INSTRUCTIONS TO FOLLOW -
Reproduce each of the lines below word for word, leaving out the pictures.

Screenshot and document pointing data

[start]

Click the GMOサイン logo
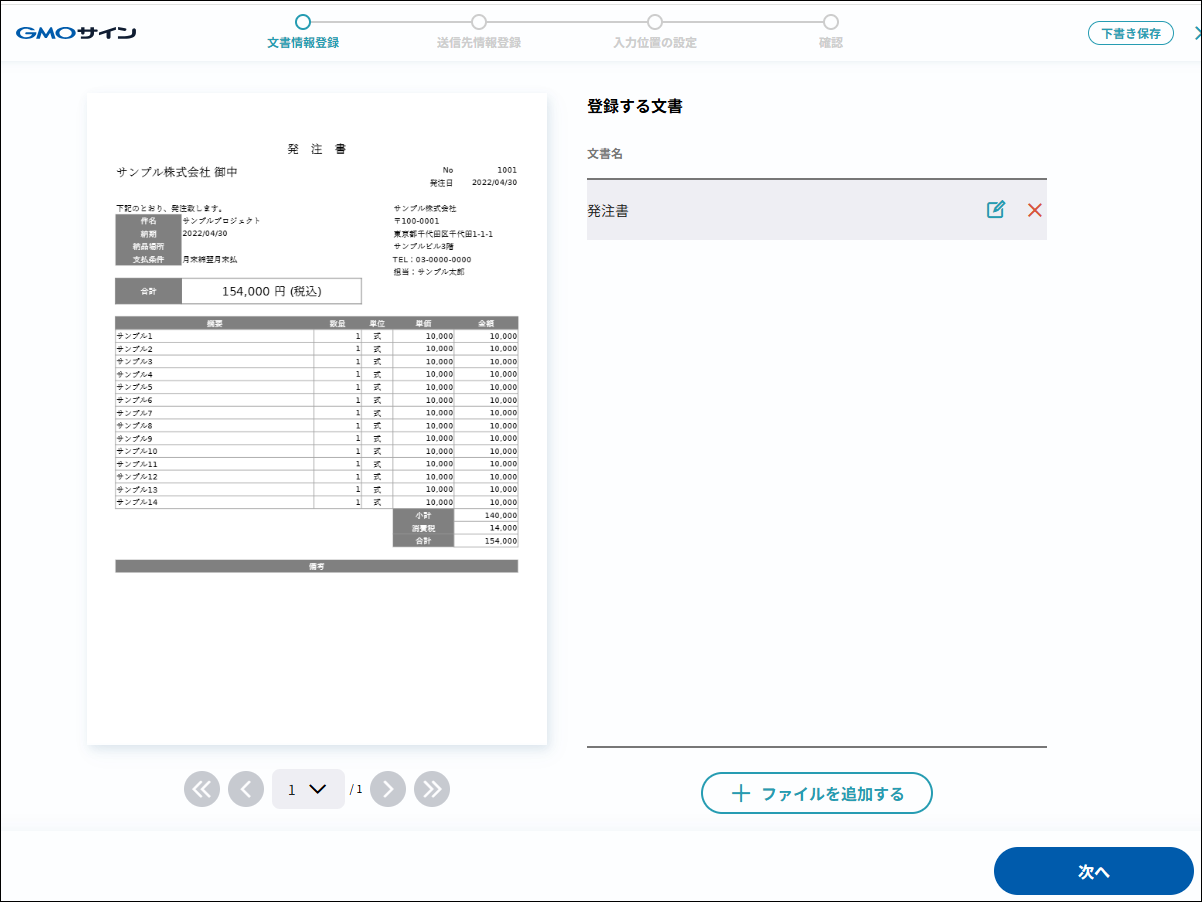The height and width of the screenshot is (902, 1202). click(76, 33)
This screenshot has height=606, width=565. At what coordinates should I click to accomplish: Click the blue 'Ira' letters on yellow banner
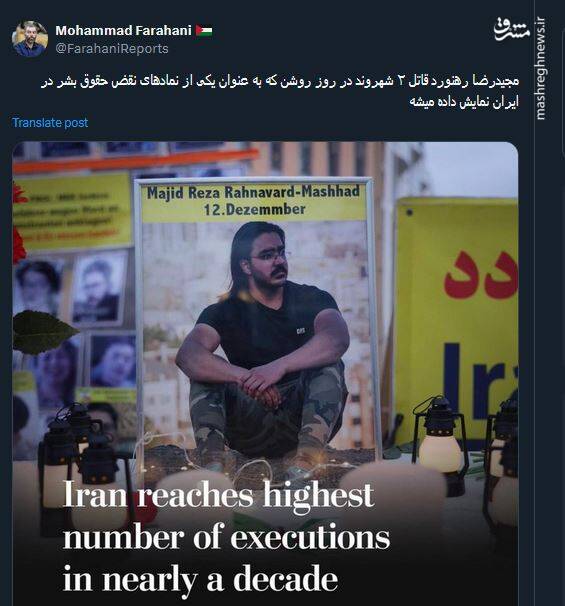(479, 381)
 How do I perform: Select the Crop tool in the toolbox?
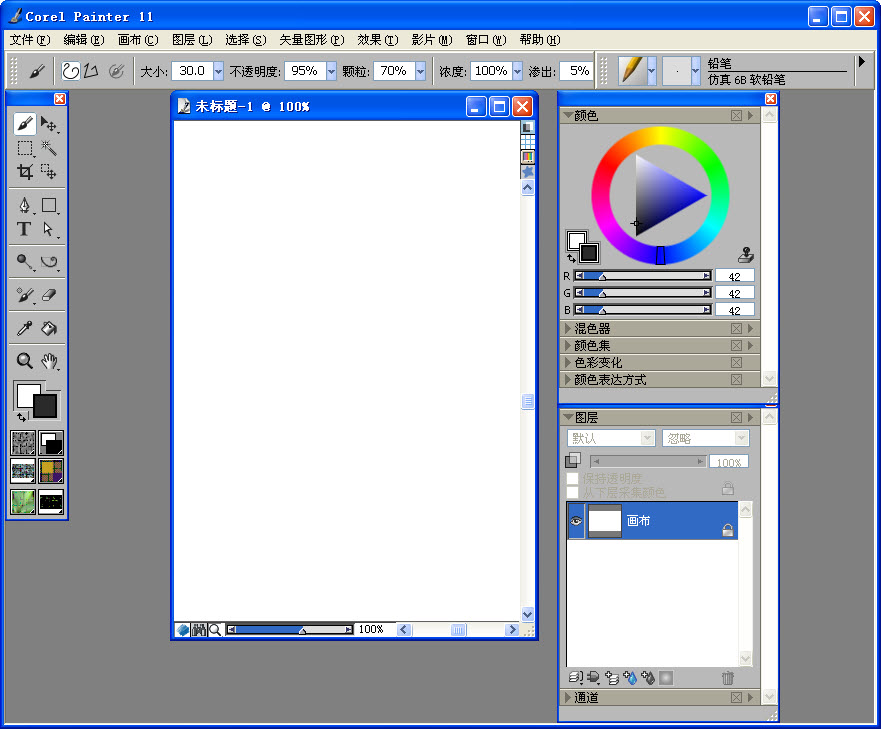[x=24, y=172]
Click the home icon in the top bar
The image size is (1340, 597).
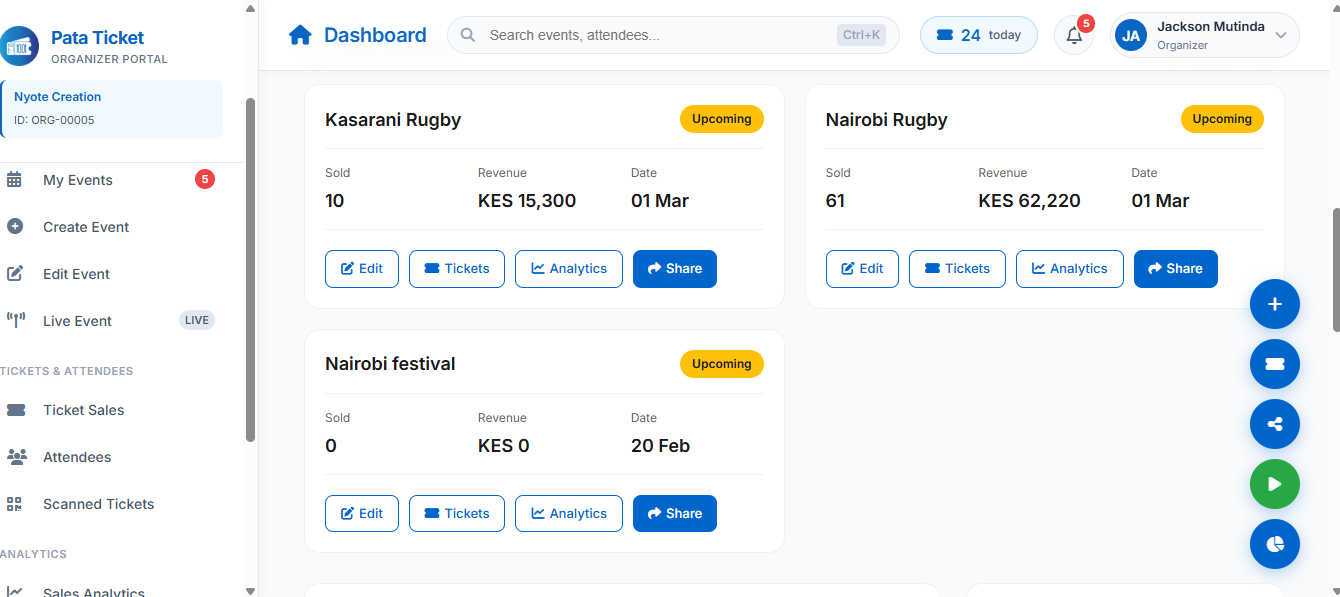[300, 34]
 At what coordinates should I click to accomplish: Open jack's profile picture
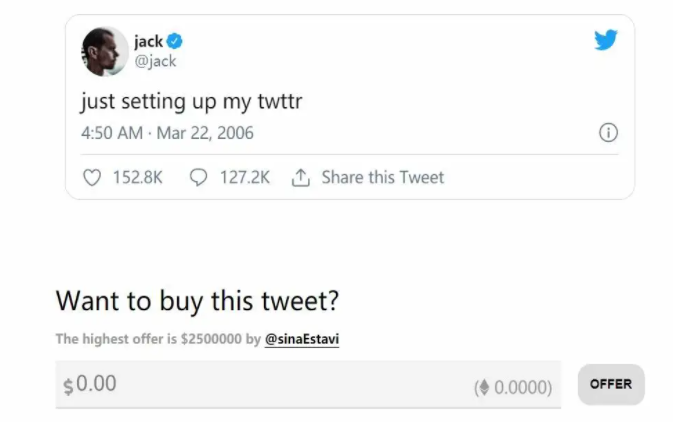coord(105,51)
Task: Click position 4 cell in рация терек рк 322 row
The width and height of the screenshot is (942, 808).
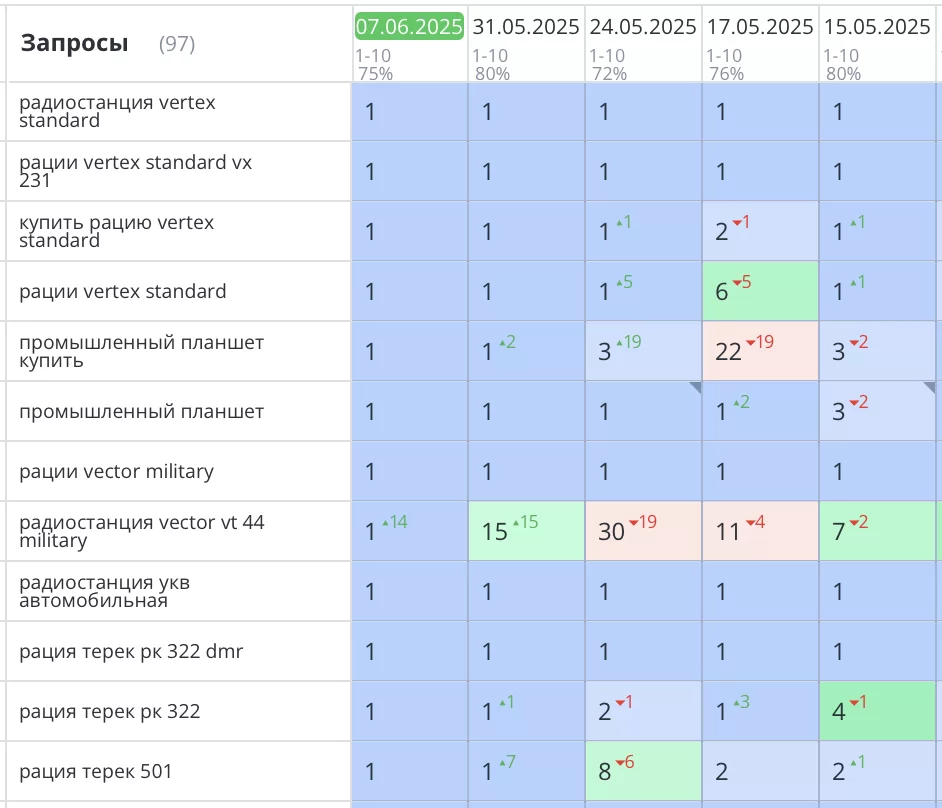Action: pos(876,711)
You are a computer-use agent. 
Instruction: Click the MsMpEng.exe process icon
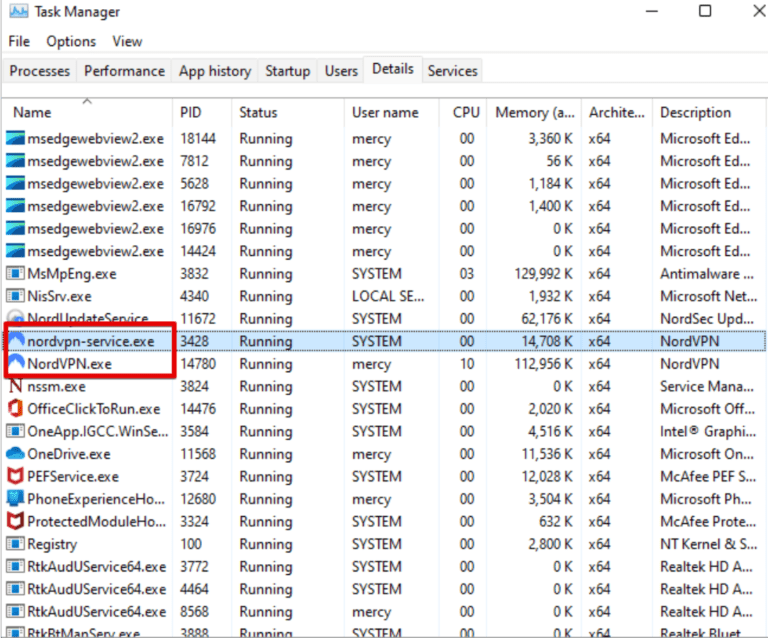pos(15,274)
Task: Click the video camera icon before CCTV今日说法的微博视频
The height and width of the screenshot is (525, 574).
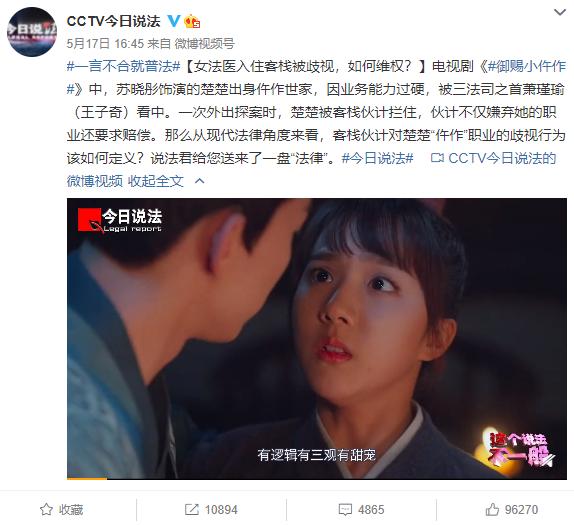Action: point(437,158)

[end]

COMPLETE RESPONSE -
Click the GMOサイン logo
The height and width of the screenshot is (902, 1202). click(76, 33)
This screenshot has height=606, width=565. At what coordinates should I click to accomplish: Click the blue 'Ira' letters on yellow banner
(479, 381)
 How do I perform: Select the Crop tool in the toolbox?
[x=24, y=172]
Click the home icon in the top bar
The image size is (1340, 597).
[300, 34]
 At what coordinates should I click to accomplish: Open jack's profile picture
coord(105,51)
Task: Click position 4 cell in рация терек рк 322 row
The width and height of the screenshot is (942, 808).
Action: pos(876,711)
You are a computer-use agent. 
Instruction: Click the MsMpEng.exe process icon
pos(15,274)
Task: Click the video camera icon before CCTV今日说法的微博视频
The height and width of the screenshot is (525, 574).
Action: point(437,158)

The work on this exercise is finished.